I ended up having to reschedule due to my internet connection going down an
hour before my first scheduled call. It ended up coming back up (Comcast was
working in the area) in time, but I didn't know if it would and decided to be
safe rather than sorry. The reschedule process was flawless.

My boys are 7 and 8 and still "mostly" believe. They were the ones I did this
for. My girls; 11 & 12 don't, so I didn't involve them.

The "Facetime" style live video option was, without a shred of doubt, worth
every penny. The boys absolutely loved it. Santa was awesome, and him knowing
their teacher's names was a convincing little tidbit of information. There
were a couple of odd-placed "dings" during the call that I'm still not sure
about (what they meant), but other than that, it was flawless. My older son
was so excited he could barely sit still. He did throw Santa a curve ball at
the end asking if Santa had anything for his sisters, but Santa was able to
think on his feet and get through it without a hitch.

The only suggestion I can come up with is possibly providing some method of
testing the live video feed 24-48 hours before the call.
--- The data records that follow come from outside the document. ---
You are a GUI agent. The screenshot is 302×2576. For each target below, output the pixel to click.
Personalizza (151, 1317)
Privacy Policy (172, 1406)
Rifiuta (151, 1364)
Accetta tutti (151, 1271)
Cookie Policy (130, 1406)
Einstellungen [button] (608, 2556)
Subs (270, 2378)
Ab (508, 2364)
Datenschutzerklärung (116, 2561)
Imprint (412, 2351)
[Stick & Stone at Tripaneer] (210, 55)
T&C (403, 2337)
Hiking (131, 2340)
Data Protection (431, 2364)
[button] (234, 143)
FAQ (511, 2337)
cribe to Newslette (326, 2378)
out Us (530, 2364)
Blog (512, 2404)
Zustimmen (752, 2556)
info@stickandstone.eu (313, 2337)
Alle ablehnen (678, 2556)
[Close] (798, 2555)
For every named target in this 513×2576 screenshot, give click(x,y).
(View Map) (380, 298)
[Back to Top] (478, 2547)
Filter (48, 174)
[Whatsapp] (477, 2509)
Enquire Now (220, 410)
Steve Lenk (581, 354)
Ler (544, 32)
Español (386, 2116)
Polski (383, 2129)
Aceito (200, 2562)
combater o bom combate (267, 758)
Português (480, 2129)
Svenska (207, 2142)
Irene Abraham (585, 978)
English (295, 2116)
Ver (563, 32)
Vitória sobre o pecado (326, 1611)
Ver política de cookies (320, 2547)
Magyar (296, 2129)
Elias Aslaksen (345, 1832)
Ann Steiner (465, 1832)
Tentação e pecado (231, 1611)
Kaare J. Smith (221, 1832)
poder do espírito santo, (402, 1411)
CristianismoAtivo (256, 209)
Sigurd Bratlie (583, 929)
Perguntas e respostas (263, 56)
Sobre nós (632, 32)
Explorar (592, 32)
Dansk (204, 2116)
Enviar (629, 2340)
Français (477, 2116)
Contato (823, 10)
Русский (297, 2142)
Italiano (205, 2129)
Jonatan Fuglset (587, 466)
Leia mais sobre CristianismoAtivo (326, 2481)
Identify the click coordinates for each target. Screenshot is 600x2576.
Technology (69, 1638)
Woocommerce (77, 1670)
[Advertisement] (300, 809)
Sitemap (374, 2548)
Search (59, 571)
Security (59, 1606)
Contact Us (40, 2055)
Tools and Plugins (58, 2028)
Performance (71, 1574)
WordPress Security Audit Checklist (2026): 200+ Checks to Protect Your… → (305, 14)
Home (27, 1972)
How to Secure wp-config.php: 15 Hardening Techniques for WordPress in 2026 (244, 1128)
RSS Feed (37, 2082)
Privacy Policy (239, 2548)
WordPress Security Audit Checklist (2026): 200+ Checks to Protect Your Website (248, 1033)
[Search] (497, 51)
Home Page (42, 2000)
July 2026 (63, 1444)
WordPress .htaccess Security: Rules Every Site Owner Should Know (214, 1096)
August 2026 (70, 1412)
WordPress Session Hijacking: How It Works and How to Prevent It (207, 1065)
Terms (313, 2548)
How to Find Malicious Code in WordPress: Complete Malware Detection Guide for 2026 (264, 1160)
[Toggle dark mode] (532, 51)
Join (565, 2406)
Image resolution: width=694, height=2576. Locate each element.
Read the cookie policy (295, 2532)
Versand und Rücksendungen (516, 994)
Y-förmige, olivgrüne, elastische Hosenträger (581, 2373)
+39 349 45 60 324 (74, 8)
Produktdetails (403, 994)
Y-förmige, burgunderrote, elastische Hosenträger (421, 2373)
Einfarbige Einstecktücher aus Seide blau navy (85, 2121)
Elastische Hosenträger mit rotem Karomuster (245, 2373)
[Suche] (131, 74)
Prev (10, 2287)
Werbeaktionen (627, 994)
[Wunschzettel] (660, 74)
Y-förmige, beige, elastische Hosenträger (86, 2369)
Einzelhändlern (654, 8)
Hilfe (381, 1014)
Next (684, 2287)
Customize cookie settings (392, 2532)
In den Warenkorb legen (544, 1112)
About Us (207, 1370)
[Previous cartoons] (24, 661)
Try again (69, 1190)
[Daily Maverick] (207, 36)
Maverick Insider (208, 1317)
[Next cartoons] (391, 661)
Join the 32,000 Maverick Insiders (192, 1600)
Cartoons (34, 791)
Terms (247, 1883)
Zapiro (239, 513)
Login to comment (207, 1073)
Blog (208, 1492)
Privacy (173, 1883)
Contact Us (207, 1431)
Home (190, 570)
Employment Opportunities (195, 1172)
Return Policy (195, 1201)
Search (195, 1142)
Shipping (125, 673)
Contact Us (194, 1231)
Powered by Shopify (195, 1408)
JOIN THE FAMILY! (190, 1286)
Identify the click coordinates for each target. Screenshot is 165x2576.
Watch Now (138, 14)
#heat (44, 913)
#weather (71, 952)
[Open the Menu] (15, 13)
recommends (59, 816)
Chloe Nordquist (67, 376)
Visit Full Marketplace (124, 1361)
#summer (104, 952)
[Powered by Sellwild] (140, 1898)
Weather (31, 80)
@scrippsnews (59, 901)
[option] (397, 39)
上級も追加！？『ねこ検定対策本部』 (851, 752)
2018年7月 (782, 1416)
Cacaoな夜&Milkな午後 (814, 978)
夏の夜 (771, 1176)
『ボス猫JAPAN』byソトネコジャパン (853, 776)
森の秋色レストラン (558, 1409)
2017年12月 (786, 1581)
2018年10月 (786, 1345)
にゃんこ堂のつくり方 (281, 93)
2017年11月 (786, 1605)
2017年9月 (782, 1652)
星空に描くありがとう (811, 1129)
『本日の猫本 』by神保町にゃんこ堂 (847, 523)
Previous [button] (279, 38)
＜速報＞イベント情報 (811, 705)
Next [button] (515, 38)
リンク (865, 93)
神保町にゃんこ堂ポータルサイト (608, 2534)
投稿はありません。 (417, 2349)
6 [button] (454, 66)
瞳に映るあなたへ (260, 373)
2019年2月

I had no issues on an
iMac which has a good built-in webcam, but as a primary Windows user, I would
have wanted to test things before the call to make sure it would work if I
were using a Windows box.

Overall - great service, thank you for posting it, and if they still believe,
I'll be doing it again next year!

------
planetjones
What does a highly personalized video message mean ? Some of these things I've
seen just follow a script and add names of the children and family members in.
For $10 will your santa read a full script ?